I take out my phone to catch up on Nova’s snaps, watching a video of her ranting about an asshole in line in front of her at a coffee shop with a filter squishing her face as I get back to my room.
It’s not empty the way I left it. Cauler’s standing in the middle of my room. He turns his head in the middle of a smile, thumbs hooked in the straps of his backpack, and for a second he is an exact replica of the photo that just ruined me.
His smile changes when he sees me, like he’s not sure what to do with his face. Or like he can tell. My face gets hot. Again. Because I lost my ability to conceal my feelings somewhere back in mid-October.
“Okay, so,” Dorian says from over by his bed where I can’t see from the doorway. Cauler turns back to him, and I hurry to close the door and get back to my laptop. Thank god I didn’t leave anything incriminating up on the screen. “I’m kinda leaning toward the institutionalization of death, but then there’s the whole denial of bereavement in late-stage capitalism that’s pretty interesting, too.”
“You sure you don’t want to research the logistics of launching corpses into orbit to save space on Earth?” Barbie deadpans. He’s lying flat on his back on Dorian’s bed with his phone held right above his face with this giddy smile. I send a quick snap of him to Nova with the caption wonder who he’s texting.
“Ugh, god, could you imagine?” Dorian grimaces. “We’d be like Saturn but with a ring of dead people.”
“Metal as fuck,” Cauler says. “I’ll be the first to go.”
“And now you have your paper topic,” Barbie says. Judging by the sly selfie Nova sends back, they’re definitely flirting at this very moment. “You’re welcome.”
“We are not doing our final project on corpse rings,” Dorian says definitively, settling onto the floor and opening up a textbook. I pretend not to notice when Cauler glances back at me before sitting on the floor by my bed.

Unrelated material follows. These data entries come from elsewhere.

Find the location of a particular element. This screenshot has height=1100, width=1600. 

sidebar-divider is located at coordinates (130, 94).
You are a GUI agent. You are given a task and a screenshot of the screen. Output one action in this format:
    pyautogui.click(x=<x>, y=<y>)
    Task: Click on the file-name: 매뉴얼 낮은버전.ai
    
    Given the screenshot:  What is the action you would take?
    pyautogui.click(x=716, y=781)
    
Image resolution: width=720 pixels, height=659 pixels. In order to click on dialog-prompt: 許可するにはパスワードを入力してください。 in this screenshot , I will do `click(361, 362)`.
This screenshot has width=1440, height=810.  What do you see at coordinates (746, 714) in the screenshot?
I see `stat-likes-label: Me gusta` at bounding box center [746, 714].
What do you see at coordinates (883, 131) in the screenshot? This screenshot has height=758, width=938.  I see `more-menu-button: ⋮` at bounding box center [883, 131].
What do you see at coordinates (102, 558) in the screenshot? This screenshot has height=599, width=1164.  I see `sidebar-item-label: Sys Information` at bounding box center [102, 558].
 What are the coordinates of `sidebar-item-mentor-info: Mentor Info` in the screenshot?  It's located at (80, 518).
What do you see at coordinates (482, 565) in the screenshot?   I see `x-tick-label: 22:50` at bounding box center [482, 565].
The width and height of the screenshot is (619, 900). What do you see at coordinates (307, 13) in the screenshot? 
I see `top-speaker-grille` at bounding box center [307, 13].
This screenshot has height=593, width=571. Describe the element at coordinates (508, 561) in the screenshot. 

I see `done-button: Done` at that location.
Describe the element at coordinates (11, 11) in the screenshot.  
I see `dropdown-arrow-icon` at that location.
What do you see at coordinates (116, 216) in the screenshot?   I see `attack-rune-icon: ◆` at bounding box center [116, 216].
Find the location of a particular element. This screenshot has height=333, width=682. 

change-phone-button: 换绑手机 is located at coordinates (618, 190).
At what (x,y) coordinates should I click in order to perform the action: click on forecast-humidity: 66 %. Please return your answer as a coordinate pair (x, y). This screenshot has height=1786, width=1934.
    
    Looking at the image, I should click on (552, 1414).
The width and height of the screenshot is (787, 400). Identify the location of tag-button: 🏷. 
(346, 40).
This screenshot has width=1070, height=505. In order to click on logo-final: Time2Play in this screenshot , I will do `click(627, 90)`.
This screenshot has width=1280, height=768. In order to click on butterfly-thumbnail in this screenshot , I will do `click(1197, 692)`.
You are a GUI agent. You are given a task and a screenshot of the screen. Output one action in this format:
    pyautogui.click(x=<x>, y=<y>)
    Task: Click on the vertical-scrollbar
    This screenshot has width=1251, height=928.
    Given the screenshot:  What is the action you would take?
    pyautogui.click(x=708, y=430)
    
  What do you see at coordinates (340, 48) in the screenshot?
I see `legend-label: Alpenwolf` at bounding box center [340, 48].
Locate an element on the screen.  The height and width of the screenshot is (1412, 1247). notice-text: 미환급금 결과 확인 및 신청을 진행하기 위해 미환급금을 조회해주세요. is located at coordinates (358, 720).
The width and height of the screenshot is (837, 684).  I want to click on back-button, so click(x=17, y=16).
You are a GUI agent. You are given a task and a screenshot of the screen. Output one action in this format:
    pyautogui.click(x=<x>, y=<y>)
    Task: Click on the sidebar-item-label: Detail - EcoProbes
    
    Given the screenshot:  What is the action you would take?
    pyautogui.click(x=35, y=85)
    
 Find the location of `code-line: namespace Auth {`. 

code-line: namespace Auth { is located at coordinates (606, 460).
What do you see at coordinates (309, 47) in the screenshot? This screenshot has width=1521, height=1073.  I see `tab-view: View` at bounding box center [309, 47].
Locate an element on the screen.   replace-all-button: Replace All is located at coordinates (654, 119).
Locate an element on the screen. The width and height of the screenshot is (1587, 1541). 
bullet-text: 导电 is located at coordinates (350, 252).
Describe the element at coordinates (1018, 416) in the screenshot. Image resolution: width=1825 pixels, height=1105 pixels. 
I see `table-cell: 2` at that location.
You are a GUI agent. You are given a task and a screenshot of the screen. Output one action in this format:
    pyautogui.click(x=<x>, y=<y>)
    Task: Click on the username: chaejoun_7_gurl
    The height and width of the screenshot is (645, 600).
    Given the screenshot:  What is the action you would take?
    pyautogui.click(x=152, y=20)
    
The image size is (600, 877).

“What is happening?” I finally ask. Coming back from an existential bathroom crisis into a conversation about death and space corpses. Not how I expected my Thursday night to go.
“Cauler and I are doing our Death and Dying project together,” Dorian says. “Barbie’s here ’cause he’s obsessed with me and I can’t get rid of him.”
Barbie’s too busy smiling at his phone to retaliate. He’s so happy it makes my chest ache. Knowing it’s Nova on the other end of it is enough to make me wanna cry. If just one good, lasting thing comes from me being at Hartland, I hope it’s them.
I grab the tangled mess of my headphones from next to my pillow and work on fixing them. “Why do it here?”
Dorian arranges his laptop, textbook, papers, and notebooks around him on the floor in the most precise chaos I’ve ever seen. His notes are clean and organized and detailed and exactly what I’d expect from an astronomy major who was sitting at a 4.0 at the midterm of his first semester of college.
“Seniors are thesis-ing in the players’ lounge, and the library is fuckin’ lit tonight for some reason,” he says.
“Why?” Cauler asks. He tilts his head to the side, stretching the line of his shoulder and neck long and inviting. “You not want us here?”
His hair is starting to grow out on top. He’s got a dark freckle behind his right ear. The plugs he has in today are black roses, a birthday gift he got from Zero. He smells like fresh laundry.
“It’s Dorian’s room, too,” I say. Cauler chuckles and we are so obvious, how have we not been straight-up called out yet?
I get the cords untangled and slip the buds into my ears, plugging them into my laptop. I have an Italian assignment due tomorrow. Something simple that’ll take ten minutes and then I won’t have to worry about it in the morning. But I can’t focus with Cauler literally leaning against my bed when I can’t even touch him.